Il n'y a pas d'explication à la mort. Elle entre, elle vous arrête au milieu d'une phrase (A. Burgess)

Publié le 03 février 2009 par Rafaele

Quelle heure était-il ? Je ne m’en souviens plus exactement. Il était tôt ce matin-là. Mercredi, samedi ou dimanche ? Je ne sais plus.

Les volets étaient encore fermés. Il faisait sombre dans le salon. J’avais allumé la télévision et regardais je ne sais quelle émission destinée aux enfants.

Allongé sur le canapé, blotti dans la grosse couverture verte, je laissais les images animées et colorées envahir mon esprit de petit homme.

Soudain une sonnerie stridente vient fendre le doux cocon que je m’étais aménagé : le téléphone sonne et il faut que je réponde. Je me lève, prends le temps d’enfiler mes pantoufles, laisse l’appareil s’époumoner encore une ou deux fois, puis me décide à décrocher le combiné.

- "Allo ?".

- "Oui ?".

- "Rafaele ?".

- "Oui !".

- "C'est ton oncle Grégoire à l'appareil ! Ton père est-il à côté de toi ?".

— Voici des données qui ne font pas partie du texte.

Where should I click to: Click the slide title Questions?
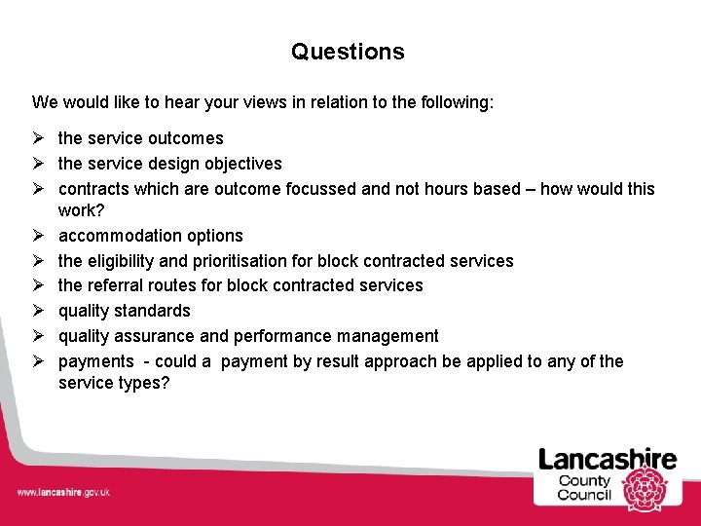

- "Non !", répondis-je l'esprit un peu troublé par le ton direct de la voix de mon oncle.

- "Rafaele, écoute-bien, ta grand-mère est morte ce matin ! Dès que ton père arrive, demande-lui de venir le plus rapidement possible !".

- "Oui...", ai-je bredouillé.

La voix s’est tue et  a laissé place au « bip bip » si caractéristique. À ce moment précis, le sol aurait pu se dérober sous mes pieds. Je suis resté pantois, la bouche ouverte, l’appareil au bout des doigts. La mort de ma grand-mère, terrible événement pour un enfant qui n’avait jamais côtoyé la mort, était une chose, mais qu’un fils doive annoncer à son père la mort de sa mère en était une autre bien plus cruelle. Déjà, je maudissais cet oncle qui m’avait octroyé en ce matin si doux le rôle du porteur de mauvaises nouvelles. 

Comment faire ? Que dire ? Comment affronter le regard de mon père, sa douleur, sa tristesse ? Autant de questions, d’interrogations qui se pressaient dans ma tête et qui tournoyaient autour de moi comme de noirs corbeaux. Réfléchir. Réfléchir bien et vite ! Comment le peut-on à 12 ans quand on n’a jamais connu la mort ? Impossible. Un enfant de cet âge-là et de cette ignorance-là ne peut pas. Et papa qui doit arriver… qui va arriver ! D’un bond, je saute sur la télévision et tourne le bouton. J’attrape la couverture au passage et file directement, tel un damné, dans ma chambre en empruntant quatre à quatre les marches de l’escalier. Parvenu au sommet des degrés, je m’arrête… Je tends l’oreille et j’écoute. Devant le garage, oui, là, devant le garage, une voiture s’est arrêtée. La voiture de papa. Papa est arrivé. La terrible nouvelle à annoncer. Je ne veux pas ! Je ne veux pas ! Ce n’est pas à moi de le faire ! Je tourne sur moi-même comme une toupie, je ferme les yeux,  je vais me réveiller et rien de tout cela n’aura existé. J’ouvre les yeux… Mon père est au pied de l’escalier.

- "Hé, mon p'tit ! Ça va ?".

- "Papa ! Eva est morte !". 

Ces mots à peine prononcés, mon père avait déjà disparu. Je suis resté seul sur le palier froid et dépourvu de lumière, à demi stupéfait par ce que je venais de révéler, vérité qu’il n’était plus possible de nier et que l’on ne pourrait jamais plus effacer.

Ce jour-là, une part de mon enfance s’est envolée : l’idée de mort s’est imposée à moi dans toute sa violence et, on peut aussi le dire, dans toute sa banalité. Cependant, Je n’y avais pas été préparé et n’aurai jamais imaginé en être un jour le funeste messager.